Show every line of the material below that contains the string "what", with uppercase and lowercase letters counting as different.

______________________________

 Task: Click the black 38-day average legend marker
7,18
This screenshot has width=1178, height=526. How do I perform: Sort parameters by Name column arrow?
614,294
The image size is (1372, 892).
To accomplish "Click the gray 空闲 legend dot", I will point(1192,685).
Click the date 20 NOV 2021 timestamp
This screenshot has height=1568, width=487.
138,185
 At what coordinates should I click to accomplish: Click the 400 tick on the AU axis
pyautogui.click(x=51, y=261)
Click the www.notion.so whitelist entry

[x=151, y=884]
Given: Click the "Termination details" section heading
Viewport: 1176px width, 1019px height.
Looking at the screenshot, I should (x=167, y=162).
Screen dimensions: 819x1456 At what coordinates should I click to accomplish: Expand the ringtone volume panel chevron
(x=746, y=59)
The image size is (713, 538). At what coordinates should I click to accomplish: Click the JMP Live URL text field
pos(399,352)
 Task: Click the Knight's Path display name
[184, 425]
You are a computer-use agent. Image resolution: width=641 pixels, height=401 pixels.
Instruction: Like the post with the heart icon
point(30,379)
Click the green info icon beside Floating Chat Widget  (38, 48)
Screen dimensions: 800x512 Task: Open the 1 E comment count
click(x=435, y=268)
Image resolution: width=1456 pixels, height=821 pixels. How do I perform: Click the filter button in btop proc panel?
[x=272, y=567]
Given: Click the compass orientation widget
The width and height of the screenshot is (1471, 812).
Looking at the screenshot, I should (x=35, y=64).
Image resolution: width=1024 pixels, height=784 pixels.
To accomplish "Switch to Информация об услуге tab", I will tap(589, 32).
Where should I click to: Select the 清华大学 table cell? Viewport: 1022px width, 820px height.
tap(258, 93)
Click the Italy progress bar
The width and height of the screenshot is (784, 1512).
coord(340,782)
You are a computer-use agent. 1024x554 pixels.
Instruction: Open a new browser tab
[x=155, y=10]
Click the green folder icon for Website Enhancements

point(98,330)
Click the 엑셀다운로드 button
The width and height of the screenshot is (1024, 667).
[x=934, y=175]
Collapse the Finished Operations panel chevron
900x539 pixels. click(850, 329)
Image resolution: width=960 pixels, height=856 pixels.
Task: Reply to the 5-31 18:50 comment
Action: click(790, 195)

______________________________

[COMPLETE RESPONSE]:
 At what coordinates should I click to accomplish: Click the 400 tick on the AU axis
Screen dimensions: 819x1456 At what coordinates should I click to accomplish: Expand the ringtone volume panel chevron
The image size is (713, 538). At what coordinates should I click to accomplish: Click the JMP Live URL text field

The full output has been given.